Días de entrenamiento 3 y 4

El boxeo de sombras es la mejor manera de familiarizarse con los movimientos del boxeo.

Desea utilizar estos días para practicar los seis (6) golpes básicos de boxeo y sentirse cómodo con algunas combinaciones básicas de boxeo, incluso sin un saco, ¡sentirá estos entrenamientos!

Ejercicios de Shadowboxing (30 minutos)

Ejercicio 1 (10 minutos)

Doble jab – Cruz (1 – 1 – 2)

  • Asume la postura de lucha
  • Extienda su brazo adelantado en un golpe de jab, retroceda y repita con un segundo jab
  • Siga con una cruz de su brazo trasero
  • Vuelve a la posición de combate y repite

Ejercicio 2 (10 minutos)

Jab – Bob y tejido – Gancho trasero (1 – Bob y tejido – 4)

  • Asume la postura de lucha
  • Lanza un jab rápido y lleva tu mano a tu cara
  • Agacharse en un bob y tejer
  • Golpea un poderoso gancho trasero para neutralizar a tu oponente
  • Vuelve a la posición de combate y repite

Ejercicio 3 (10 minutos)

Uppercut de plomo – Uppercut trasero (5-6)

  • Asume una postura de combate más baja (usa tu palanca para golpear hacia arriba)
  • Usa el poder de tus piernas para hacer un uppercut con el puño adelantado.
  • Vuelve a adoptar una postura de combate baja para realizar un uppercut trasero.
  • Entra en un ritmo ascendente y descendente y repite

Al igual que los ejercicios para saltar la cuerda y el juego de pies, los boxeadores de todos los niveles incorporan el shadowboxing en su entrenamiento.

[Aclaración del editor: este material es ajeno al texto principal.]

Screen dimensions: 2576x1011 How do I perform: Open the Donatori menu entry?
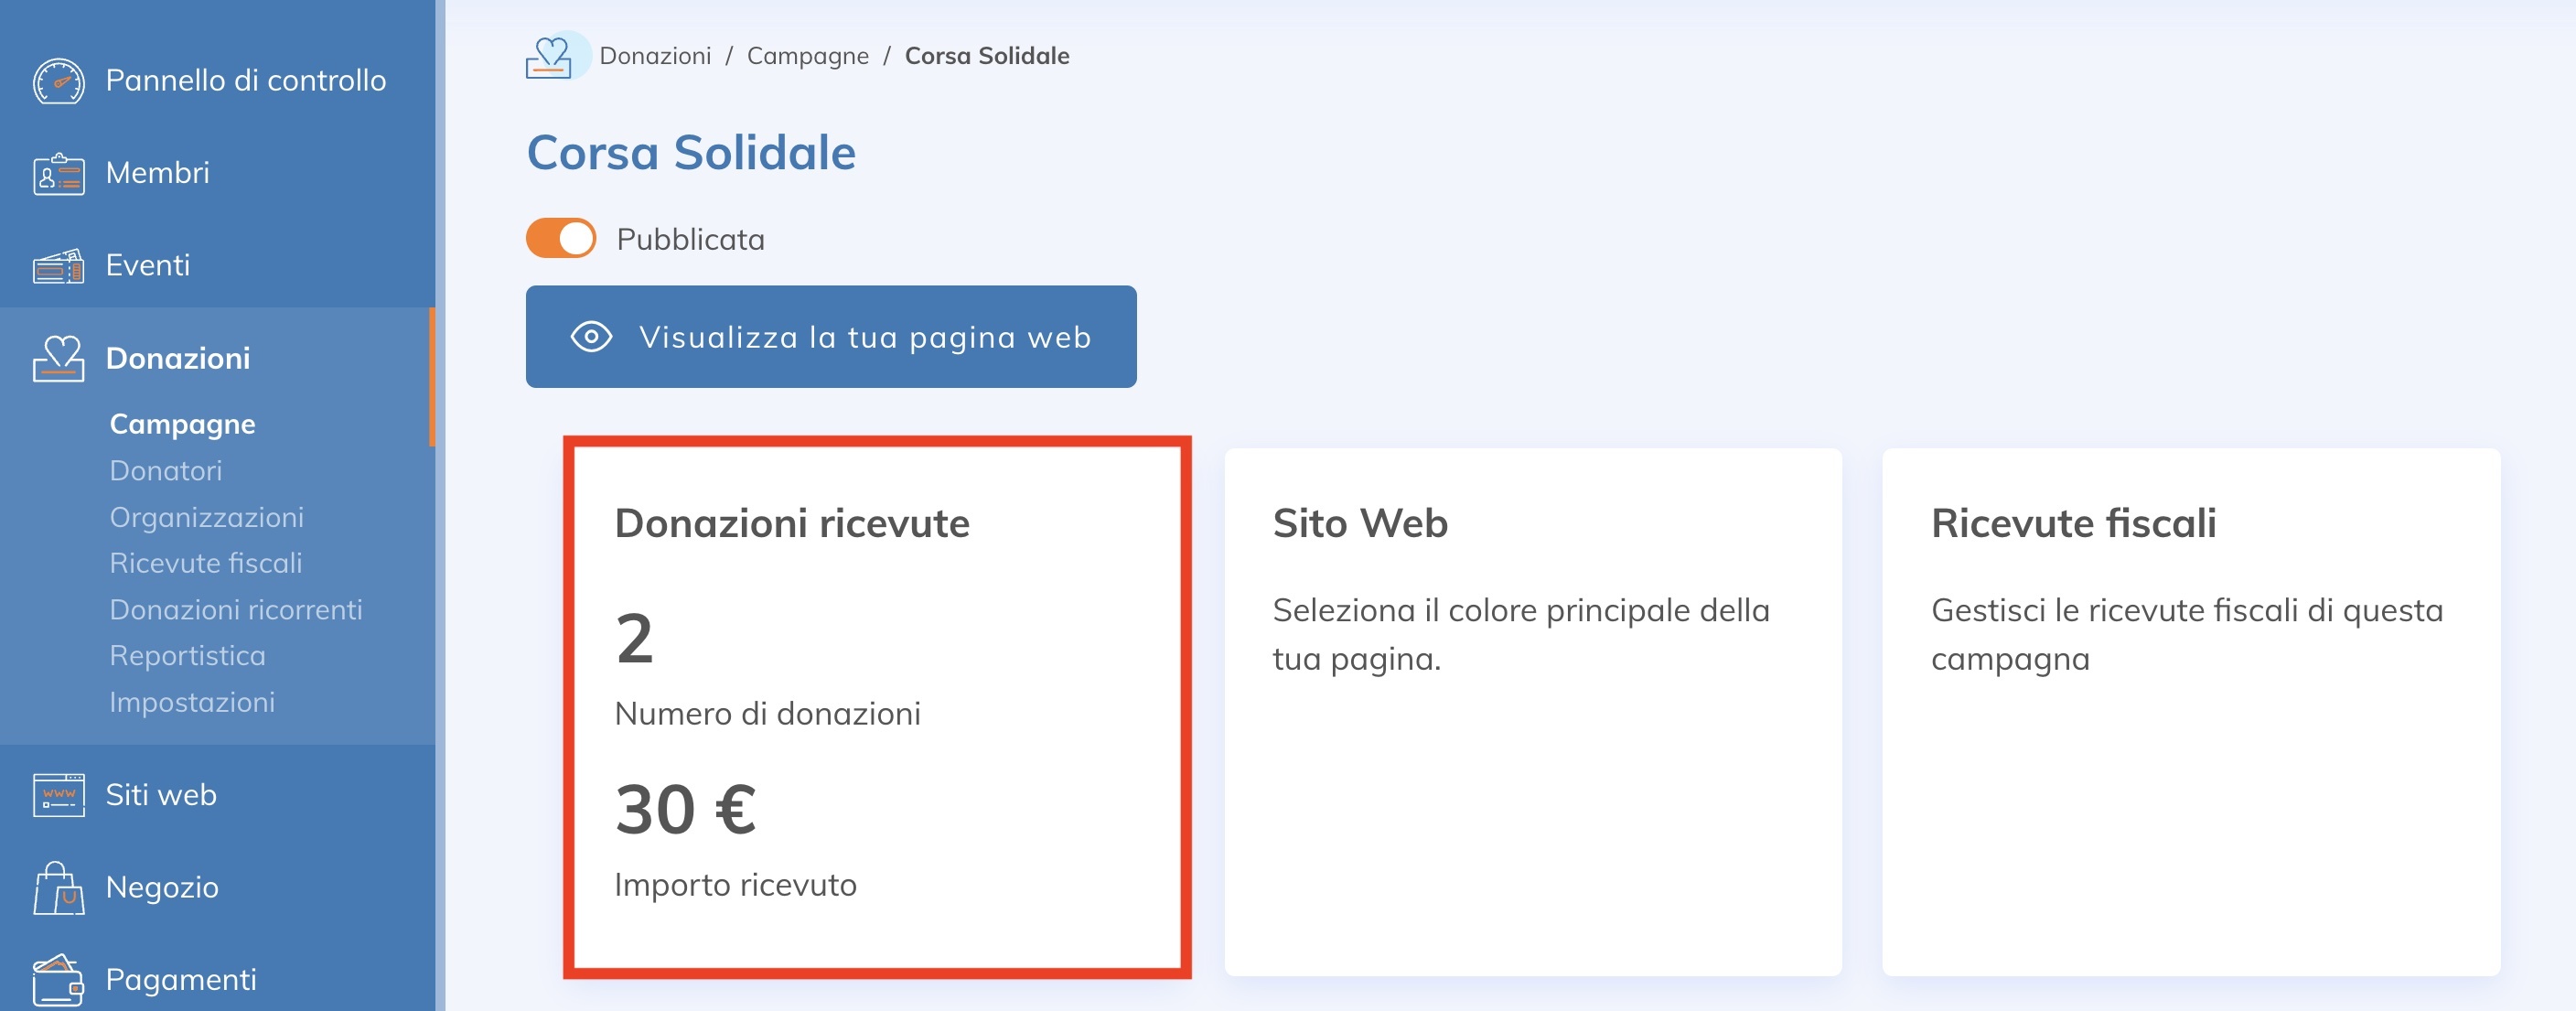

El entrenamiento de boxeo es una de las formas más efectivas de ponerse en la mejor forma de su vida, en cualquier época del año.

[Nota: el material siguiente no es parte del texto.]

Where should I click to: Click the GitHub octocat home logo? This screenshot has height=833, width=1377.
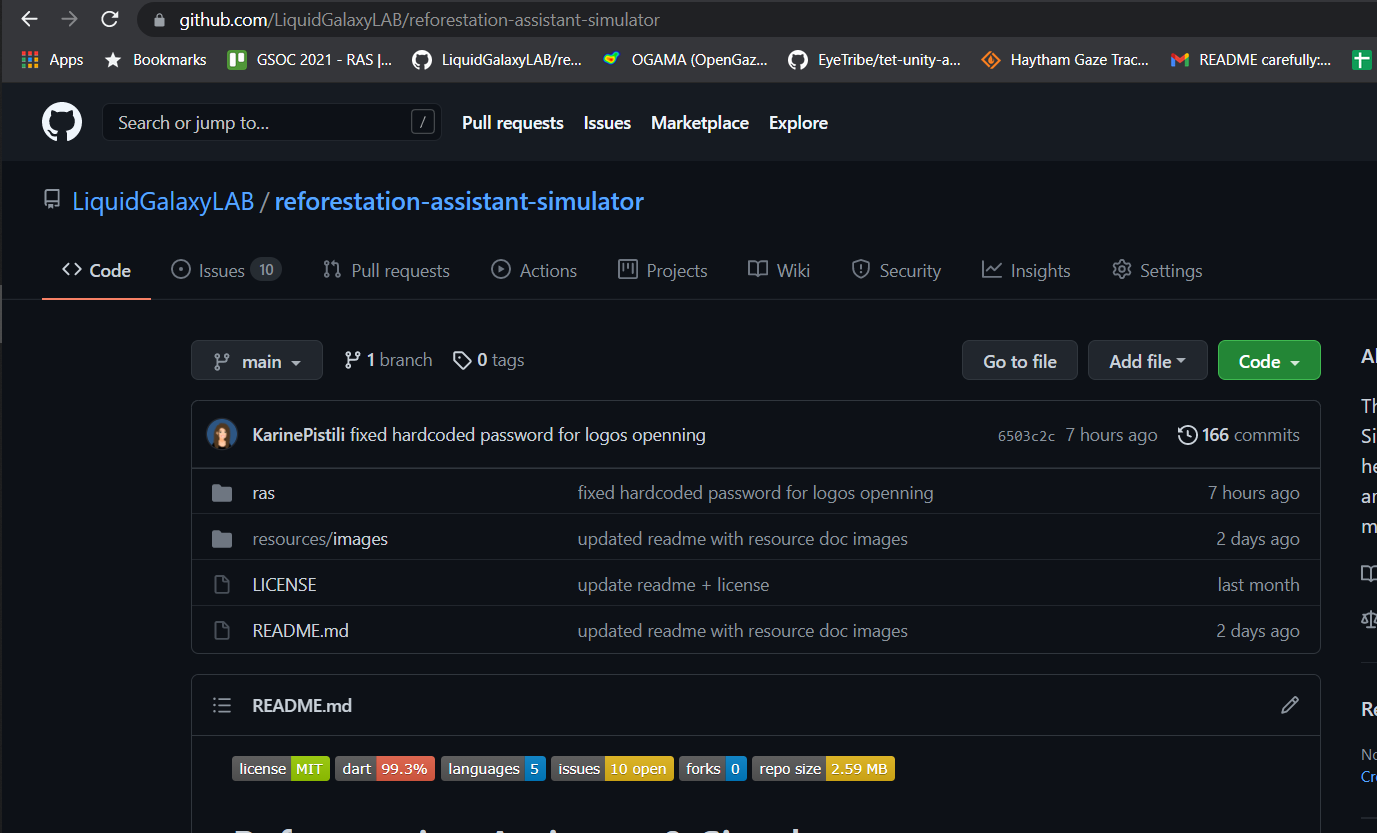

Si su objetivo es ponerse en forma para el verano, comprometerse con una variedad de ejercicios de boxeo es una excelente opción.

Recuerda escuchar siempre a tu cuerpo, esforzarte, ¡pero no olvides los días de recuperación!

Una vez que haya completado sus 30 días de entrenamiento de boxeo, asegúrese de continuar con el buen trabajo y de poner su entrenamiento a prueba en las rutinas de entrenamiento del mes 2 y del mes 3.